GOING TO GRINDIP By Michele Lourie c 2018
I walked along the dusty road
Singing a pretty ditty
When out from behind a flowering bush
Sprang a multi-coloured Kitty
WHO MEWED
‘Do you go to Grindip?
Then listen to my advice
Turn around and go back home
Don’t think about it twice’.
I continued on in puzzled thought
To reach a little rise
Where stood a dog, barring the road
With menace in his eyes
HE BARKED
‘Are you heading to Grindip?
Then hearken to what I say
It’s the silliest thing you could ever do
Just walk the other way.’
At slower pace, my steps I took
Not straying from my course
When ‘round the corner, at a trot
Came a palomino horse
HE NEIGHED
‘So, you’re on the road to Grindip?
Nay!
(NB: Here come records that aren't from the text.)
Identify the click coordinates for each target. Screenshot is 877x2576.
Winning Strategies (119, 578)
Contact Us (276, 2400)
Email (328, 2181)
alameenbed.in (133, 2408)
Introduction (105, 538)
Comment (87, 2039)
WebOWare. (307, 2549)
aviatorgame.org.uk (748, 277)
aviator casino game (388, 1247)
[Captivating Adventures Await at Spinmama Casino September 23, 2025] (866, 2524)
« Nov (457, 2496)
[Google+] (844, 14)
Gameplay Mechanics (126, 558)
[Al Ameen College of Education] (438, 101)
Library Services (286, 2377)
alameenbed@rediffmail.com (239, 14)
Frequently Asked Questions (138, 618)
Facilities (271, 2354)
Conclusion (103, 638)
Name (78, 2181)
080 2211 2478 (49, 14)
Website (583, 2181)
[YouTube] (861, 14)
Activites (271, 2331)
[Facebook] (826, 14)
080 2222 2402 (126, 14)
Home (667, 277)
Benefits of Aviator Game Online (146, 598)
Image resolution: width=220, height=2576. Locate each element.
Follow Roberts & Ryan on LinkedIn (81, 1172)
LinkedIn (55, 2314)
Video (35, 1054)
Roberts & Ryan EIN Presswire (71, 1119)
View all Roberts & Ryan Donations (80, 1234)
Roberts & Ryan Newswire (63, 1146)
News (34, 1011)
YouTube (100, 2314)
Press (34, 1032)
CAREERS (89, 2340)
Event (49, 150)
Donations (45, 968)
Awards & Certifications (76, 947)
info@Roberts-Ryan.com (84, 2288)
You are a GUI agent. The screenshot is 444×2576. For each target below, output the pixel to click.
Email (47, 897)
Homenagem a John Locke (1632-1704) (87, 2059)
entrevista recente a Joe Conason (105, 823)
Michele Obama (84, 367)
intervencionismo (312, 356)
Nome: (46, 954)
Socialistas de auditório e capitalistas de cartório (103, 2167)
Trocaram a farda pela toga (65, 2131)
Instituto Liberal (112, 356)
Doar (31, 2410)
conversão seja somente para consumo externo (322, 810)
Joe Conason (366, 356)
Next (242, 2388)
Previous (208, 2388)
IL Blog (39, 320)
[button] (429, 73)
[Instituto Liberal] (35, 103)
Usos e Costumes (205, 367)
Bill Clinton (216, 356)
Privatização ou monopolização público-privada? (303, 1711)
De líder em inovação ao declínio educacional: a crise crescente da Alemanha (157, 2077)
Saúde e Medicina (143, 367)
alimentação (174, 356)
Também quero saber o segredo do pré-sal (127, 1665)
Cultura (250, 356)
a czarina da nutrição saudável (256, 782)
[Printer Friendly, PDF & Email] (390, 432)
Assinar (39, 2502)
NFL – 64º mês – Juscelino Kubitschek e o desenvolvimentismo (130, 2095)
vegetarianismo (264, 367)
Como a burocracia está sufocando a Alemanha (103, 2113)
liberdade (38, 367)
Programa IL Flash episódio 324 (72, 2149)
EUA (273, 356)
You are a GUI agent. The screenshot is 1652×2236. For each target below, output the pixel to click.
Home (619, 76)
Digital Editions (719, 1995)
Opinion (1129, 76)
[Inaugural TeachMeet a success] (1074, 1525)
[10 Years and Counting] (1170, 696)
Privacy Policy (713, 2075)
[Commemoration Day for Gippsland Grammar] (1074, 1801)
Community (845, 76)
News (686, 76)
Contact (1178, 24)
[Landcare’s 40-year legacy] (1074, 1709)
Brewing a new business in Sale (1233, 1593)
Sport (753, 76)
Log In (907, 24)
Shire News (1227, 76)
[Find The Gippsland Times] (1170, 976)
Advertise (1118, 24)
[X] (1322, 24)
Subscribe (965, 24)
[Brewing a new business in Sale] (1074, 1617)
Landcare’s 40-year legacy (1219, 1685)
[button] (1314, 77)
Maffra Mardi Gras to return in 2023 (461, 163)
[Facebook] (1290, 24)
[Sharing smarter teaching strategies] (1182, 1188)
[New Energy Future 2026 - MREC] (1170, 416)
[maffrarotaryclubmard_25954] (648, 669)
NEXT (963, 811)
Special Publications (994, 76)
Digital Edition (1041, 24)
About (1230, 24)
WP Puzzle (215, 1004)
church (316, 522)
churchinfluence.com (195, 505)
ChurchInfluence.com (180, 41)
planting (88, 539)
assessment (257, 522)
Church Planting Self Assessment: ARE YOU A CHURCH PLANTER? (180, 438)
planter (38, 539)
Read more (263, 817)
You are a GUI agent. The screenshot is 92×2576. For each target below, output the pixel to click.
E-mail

Please just think it through
You don’t know what you’ll find there
It’s the worst thing you could do’.
Then right behind him came a roar
A mighty ‘GRINDIPBOO’
Then a wind that blew me off my feet
And splattered me with goo
IT SLAVERED
‘Are you coming to Grindip?’
Cried a voice that shook the ground
And a monster with green teeth and claws
Came towards me at a bound.
‘Do say you’re coming to Grindip’
Wheedled this scary sight
‘Then you can join me for high tea
And you really must stay the night’
I SHOUTED
I was on my way to Grindip
But find I’m in a bind
The sight of you with your drooling lips
Has made me change my mind.
AND I RAN, AND I RAN, AND I RAN AWAY
SO THAT’S WHY I’M NOT INSIDE GRINDIP TODAY.